*Short problem*.
Copy the rows below verbatim, from the start of the rows up to and including the line with "Action: (221, 24)".

*Available data*.
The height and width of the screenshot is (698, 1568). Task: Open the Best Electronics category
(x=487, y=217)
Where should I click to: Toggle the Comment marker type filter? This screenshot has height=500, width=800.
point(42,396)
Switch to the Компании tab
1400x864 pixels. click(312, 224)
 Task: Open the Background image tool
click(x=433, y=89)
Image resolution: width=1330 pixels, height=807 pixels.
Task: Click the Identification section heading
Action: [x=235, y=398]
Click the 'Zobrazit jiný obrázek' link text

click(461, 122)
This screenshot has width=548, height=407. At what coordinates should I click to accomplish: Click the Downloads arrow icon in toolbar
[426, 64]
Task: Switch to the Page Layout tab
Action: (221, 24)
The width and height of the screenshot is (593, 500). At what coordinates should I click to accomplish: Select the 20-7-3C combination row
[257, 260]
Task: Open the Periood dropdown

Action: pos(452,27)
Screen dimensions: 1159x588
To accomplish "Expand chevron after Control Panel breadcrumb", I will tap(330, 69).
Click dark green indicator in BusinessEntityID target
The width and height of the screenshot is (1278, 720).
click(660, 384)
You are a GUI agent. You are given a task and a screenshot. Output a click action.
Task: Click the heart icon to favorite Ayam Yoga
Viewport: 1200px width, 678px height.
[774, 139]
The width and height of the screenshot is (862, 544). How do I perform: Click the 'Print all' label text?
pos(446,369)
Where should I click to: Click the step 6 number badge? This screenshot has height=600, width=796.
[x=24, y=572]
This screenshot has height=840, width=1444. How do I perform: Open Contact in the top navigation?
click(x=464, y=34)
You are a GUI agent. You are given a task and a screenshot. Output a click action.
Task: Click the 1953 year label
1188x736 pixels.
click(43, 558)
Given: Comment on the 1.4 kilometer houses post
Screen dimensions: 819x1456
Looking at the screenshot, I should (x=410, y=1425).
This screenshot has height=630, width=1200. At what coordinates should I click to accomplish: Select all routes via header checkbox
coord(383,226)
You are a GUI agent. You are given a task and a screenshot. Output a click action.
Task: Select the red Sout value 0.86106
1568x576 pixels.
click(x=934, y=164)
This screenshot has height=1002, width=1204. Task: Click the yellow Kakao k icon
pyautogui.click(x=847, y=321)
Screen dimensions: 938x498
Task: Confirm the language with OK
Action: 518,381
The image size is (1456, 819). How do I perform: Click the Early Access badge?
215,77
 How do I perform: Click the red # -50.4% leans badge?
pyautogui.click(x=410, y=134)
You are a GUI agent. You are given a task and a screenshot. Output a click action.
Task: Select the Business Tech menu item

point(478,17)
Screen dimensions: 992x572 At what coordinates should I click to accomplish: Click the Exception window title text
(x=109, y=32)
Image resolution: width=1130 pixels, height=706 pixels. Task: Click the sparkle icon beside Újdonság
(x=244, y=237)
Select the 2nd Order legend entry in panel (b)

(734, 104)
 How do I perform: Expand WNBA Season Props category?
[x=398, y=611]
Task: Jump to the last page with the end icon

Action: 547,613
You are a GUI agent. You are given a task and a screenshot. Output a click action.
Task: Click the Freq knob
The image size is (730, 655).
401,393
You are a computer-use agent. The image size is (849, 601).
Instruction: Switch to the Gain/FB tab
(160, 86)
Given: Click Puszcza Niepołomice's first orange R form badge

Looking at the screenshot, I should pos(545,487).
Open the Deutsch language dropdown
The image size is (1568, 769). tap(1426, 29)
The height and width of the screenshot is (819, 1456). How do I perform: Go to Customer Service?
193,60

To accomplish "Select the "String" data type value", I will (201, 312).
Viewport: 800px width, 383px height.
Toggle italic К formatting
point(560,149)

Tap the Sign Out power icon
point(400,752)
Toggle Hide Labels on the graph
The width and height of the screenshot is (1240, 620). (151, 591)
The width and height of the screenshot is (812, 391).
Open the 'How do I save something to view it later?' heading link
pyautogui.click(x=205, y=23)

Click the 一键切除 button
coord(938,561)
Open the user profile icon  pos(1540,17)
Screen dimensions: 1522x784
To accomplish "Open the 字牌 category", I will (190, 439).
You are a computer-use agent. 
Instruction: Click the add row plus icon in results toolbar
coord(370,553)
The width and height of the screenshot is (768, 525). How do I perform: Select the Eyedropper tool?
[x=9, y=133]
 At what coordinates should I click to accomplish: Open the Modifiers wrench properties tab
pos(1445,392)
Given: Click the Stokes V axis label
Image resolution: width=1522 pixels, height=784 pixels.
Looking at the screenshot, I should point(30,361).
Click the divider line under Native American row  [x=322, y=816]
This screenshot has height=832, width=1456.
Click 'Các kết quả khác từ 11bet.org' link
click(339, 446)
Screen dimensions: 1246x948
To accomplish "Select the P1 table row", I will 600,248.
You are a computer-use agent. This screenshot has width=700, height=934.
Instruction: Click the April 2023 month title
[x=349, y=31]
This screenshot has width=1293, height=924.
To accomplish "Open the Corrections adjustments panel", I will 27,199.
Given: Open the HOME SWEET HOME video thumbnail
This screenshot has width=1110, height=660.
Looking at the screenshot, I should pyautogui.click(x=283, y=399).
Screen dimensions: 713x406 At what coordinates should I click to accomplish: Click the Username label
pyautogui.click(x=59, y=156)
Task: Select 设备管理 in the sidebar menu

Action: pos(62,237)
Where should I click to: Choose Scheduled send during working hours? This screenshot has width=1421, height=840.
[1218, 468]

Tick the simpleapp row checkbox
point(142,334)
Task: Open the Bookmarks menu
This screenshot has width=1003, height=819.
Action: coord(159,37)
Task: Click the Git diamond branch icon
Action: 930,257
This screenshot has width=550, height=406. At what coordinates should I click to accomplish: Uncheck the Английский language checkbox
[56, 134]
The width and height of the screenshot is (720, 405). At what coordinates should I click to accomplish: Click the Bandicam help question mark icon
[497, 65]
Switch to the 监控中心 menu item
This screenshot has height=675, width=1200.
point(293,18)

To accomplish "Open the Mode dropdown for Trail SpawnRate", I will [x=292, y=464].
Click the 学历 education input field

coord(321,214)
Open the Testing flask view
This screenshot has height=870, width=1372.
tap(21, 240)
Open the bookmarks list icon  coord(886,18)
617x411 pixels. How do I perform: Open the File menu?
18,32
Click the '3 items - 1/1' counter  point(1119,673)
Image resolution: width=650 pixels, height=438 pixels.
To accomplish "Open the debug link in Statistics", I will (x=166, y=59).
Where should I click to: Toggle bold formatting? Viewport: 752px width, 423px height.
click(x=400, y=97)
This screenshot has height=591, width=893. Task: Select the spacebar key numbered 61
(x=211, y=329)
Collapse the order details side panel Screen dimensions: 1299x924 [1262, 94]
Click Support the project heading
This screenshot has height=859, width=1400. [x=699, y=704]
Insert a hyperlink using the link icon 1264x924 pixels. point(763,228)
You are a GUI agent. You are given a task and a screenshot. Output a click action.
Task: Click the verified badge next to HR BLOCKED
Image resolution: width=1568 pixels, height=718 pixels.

*The solution*.
The height and width of the screenshot is (698, 1568). Task: Open the Best Electronics category
(x=487, y=217)
Where should I click to: Toggle the Comment marker type filter? This screenshot has height=500, width=800.
point(42,396)
Switch to the Компании tab
1400x864 pixels. click(312, 224)
 Task: Open the Background image tool
click(x=433, y=89)
Image resolution: width=1330 pixels, height=807 pixels.
Task: Click the Identification section heading
Action: [x=235, y=398]
Click the 'Zobrazit jiný obrázek' link text

click(461, 122)
This screenshot has width=548, height=407. At what coordinates should I click to accomplish: Click the Downloads arrow icon in toolbar
[426, 64]
Task: Switch to the Page Layout tab
Action: (221, 24)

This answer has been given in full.